Integrasi Prinsip Syariah dalam Fungsi Intermediasi Lembaga Keuangan Syariah
Author(s) -
Dewi Sukma Kristianti
Publication year - 2020
Publication title -
undang: jurnal hukum
Language(s) - English
Resource type - Journals
eISSN - 2598-7941
pISSN - 2598-7933
DOI - 10.22437/ujh.3.2.315-339
Subject(s) - sharia , accounting , business , indonesian , islam , supervisory board , intermediation , legalization , law , political science , finance , corporate governance , philosophy , linguistics , theology
As a financial intermediary institution, Sharia Financial Institutions (LKS) have the responsibility to carry out their business activities by complying with sharia principles, which in the Indonesian context are stated in a number of Fatwas from the National Sharia Council-Indonesian Ulema Council (DSN-MUI). This article discusses why compliance with sharia principles has so far been a problem in LKS business activities, even though the presence of LKS in Indonesia has been nearly a quarter of a century. In this article it is shown that the legal substance of the principles of sharia, as stated in a number of DSN-MUI Fatwas, is still general in nature, so it is not operational and leads to inappropriate interpretations. As a result, the intermediation function of LKS is equated with the intermediation function of conventional financial institutions, and Islamic financing is also equated with credit or receivables.

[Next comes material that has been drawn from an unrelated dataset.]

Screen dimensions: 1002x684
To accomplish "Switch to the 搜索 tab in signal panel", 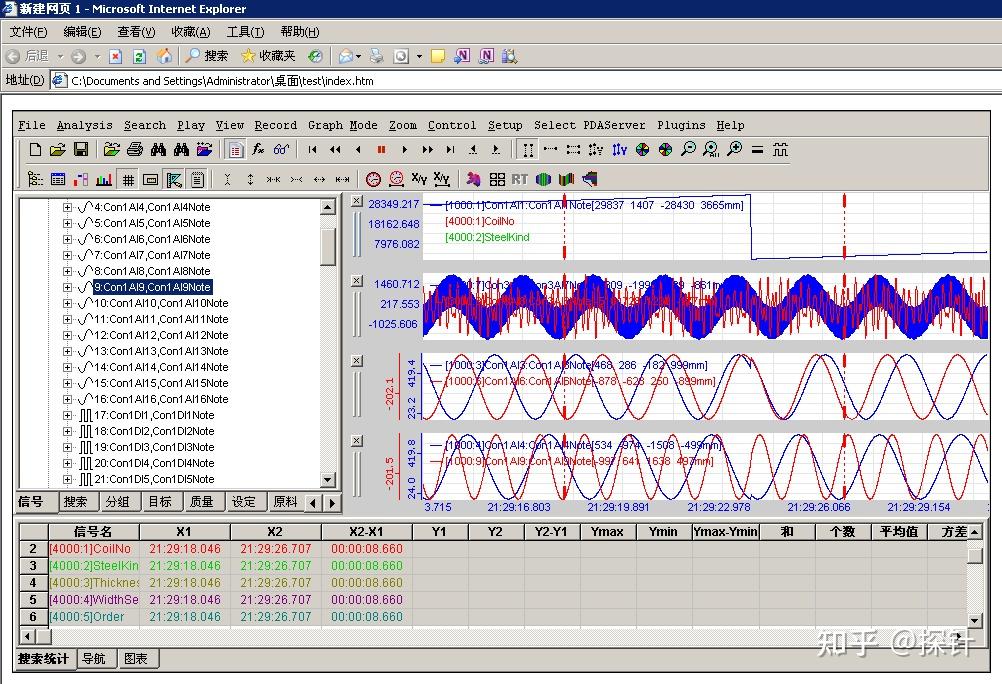I will [75, 502].
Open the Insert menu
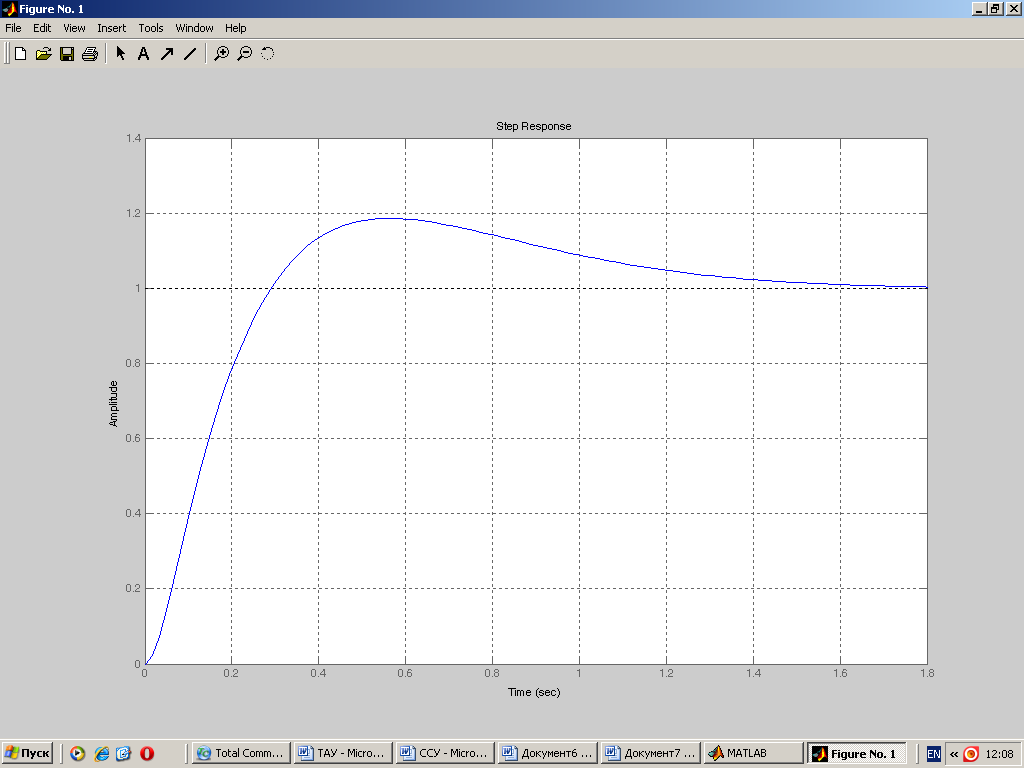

Apart from the fact that the provisions in the DSN-MUI Fatwa are still abstract, another factor that causes the practice not to comply with sharia principles is the weakness of the supervisory element in the LKS, namely the sharia supervisory board (DPS), which is placed parallel to the board of directors, making supervision difficult to be effective. Moreover, DPS membership turned out to be possible to be concurrently in several LKS, so that the supervisory function was not focused and was potentially biased. In the future, it is hoped that the fatwa will contain more operational content and institutional supervision must be made effective and focused.
Abstrak
Sebagai lembaga intermediasi keuangan, Lembaga Keuangan Syariah (LKS) memiliki tanggung jawab untuk melaksanakan kegiatan usahanya dengan memenuhi prinsip syariah, yang dalam konteks Indonesia sebagaimana tercantum dalam sejumlah Fatwa Dewan Syariah Nasional-Majelis Ulama Indonesia (DSN-MUI). Artikel ini membahas mengapa kepatuhan prinsip-prinsip syariah sejauh ini masih menjadi persoalan dalam kegiatan usaha LKS, padahal kehadiran LKS di Indonesia sudah hampir seperempat abad lebih. Dalam artikel ini ditunjukkan, substansi hukum tentang prinsip-pinsip syariah, sebagaimana yang tercantum dalam sejumlah Fatwa DSN-MUI, masih bersifat umum, sehingga tidak operasional dan menimbulkan interpretasi yang tidak tepat. Akibatnya, fungsi intermediasi LKS disamakan dengan fungsi intermediasi Iembaga keuangan konvensional, dan pembiayaan syariah disamakan pula dengan kredit atau utang piutang. Selain ketentuan dalam Fatwa DSN-MUI yang masih abstrak, faktor lain yang menyebabkan ketidakpatuhan pada prinsip syariah adalah lemahnya unsur pengawas dalam LKS, yaitu dewan pengawas syariah (DPS), yang ditempatkan sejajar dengan direksi, sehingga pengawasan menjadi sulit efektif. Terlebih lagi keanggotaan DPS ternyata dimungkinkan untuk dirangkap dalam beberapa LKS, sehingga fungsi pengawasan tidak terfokus dan potensial bias. Ke depan diharapkan fatwa berisi materi muatan yang lebih operasional, dan kelembagaan pengawasan juga mesti dibuat efektif dan terfokus.